▸ **Work request**
Could you filter the records below and keep only the lines with the word "group"?

▸ **Exercise data**
========================

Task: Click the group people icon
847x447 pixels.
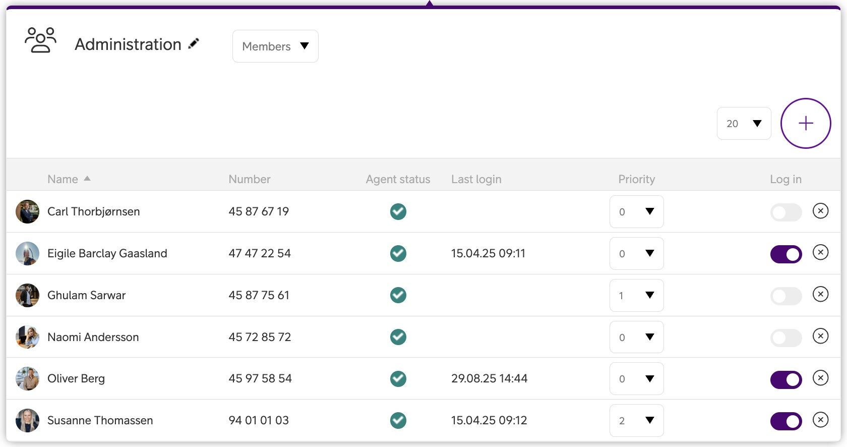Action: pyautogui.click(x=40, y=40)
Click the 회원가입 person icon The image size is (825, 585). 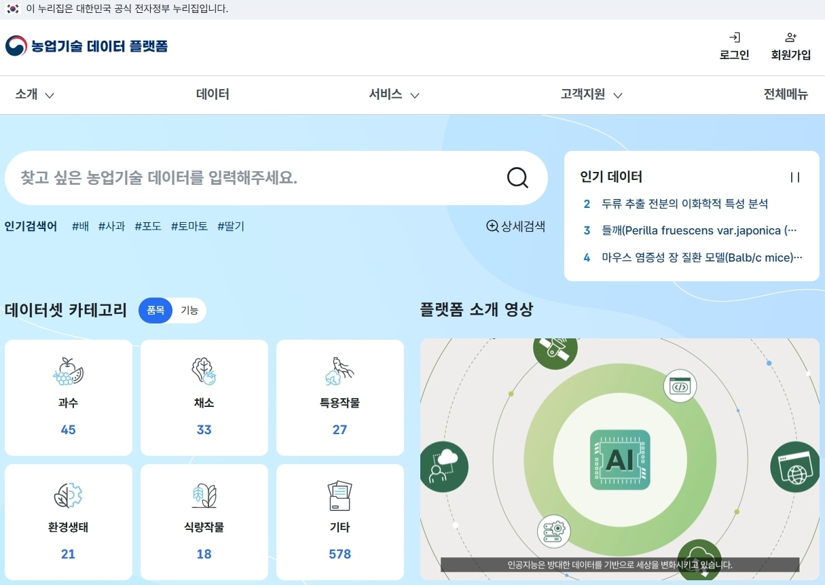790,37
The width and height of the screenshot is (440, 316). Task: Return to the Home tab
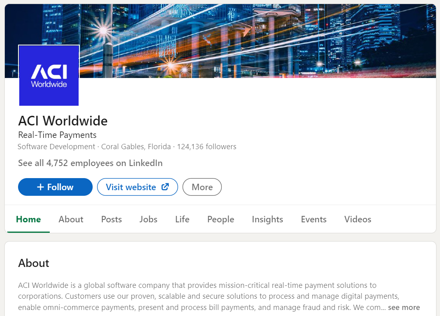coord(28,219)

========================

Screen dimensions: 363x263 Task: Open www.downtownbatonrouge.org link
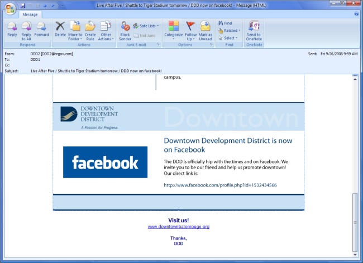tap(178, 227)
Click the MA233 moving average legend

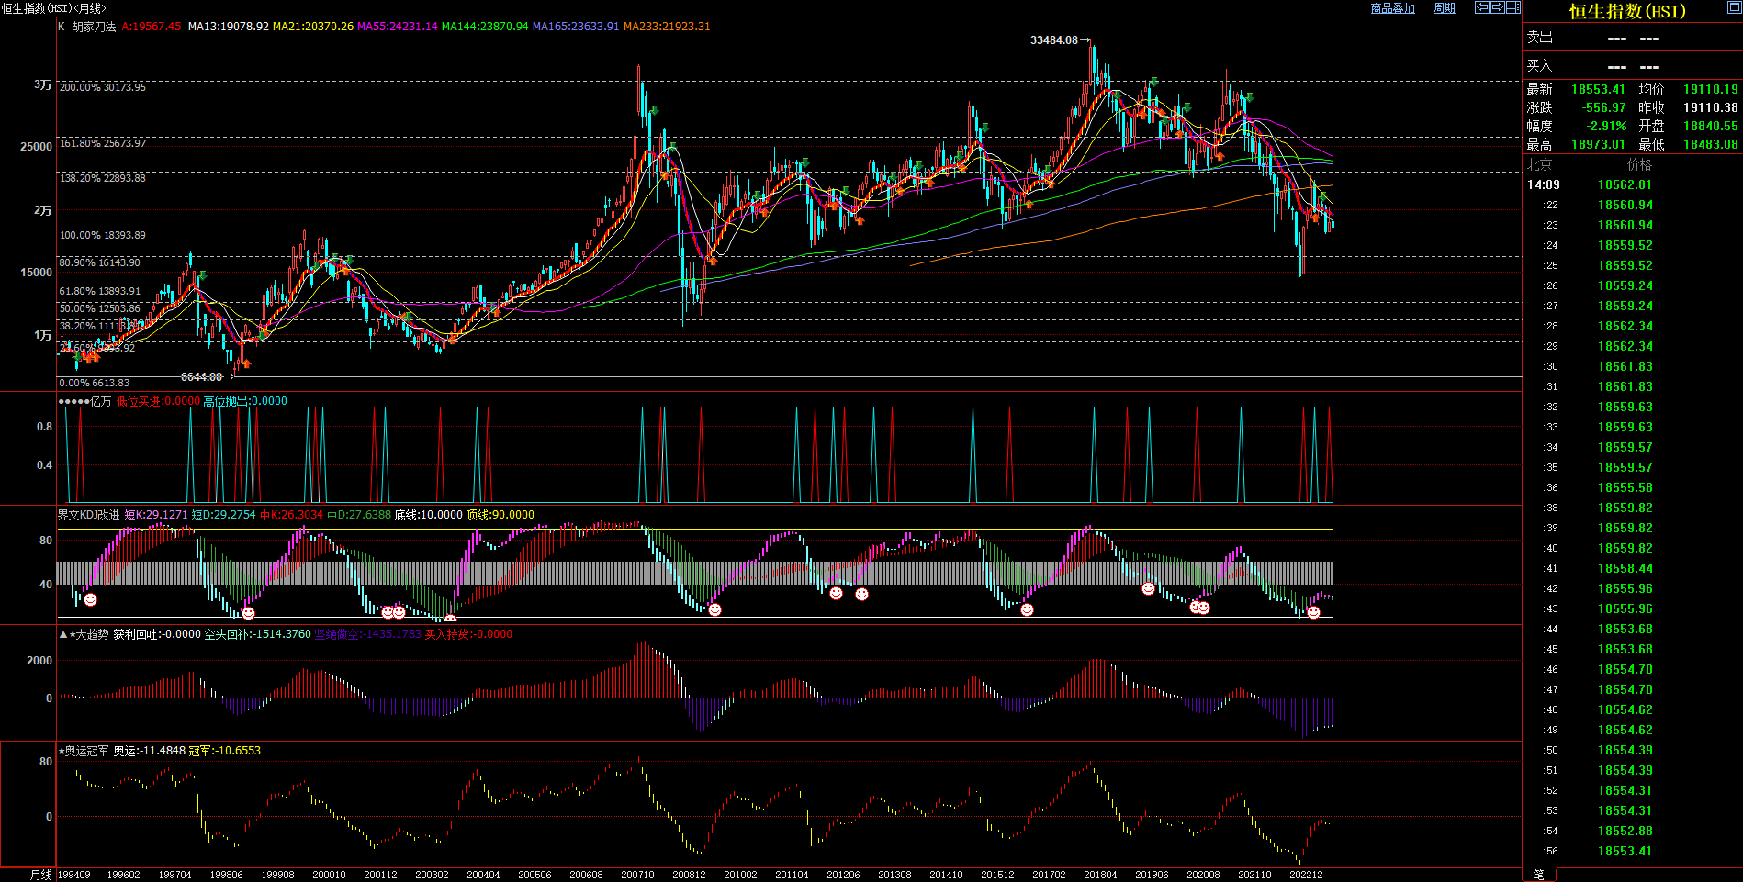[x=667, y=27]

========================

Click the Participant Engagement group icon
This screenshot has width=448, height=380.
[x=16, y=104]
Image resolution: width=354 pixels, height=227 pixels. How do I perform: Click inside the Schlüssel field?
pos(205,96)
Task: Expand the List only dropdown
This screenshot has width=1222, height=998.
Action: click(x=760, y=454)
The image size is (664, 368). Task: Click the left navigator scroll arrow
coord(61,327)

========================

▸ **Output for this task**
Task: Click the group people icon
Click the Participant Engagement group icon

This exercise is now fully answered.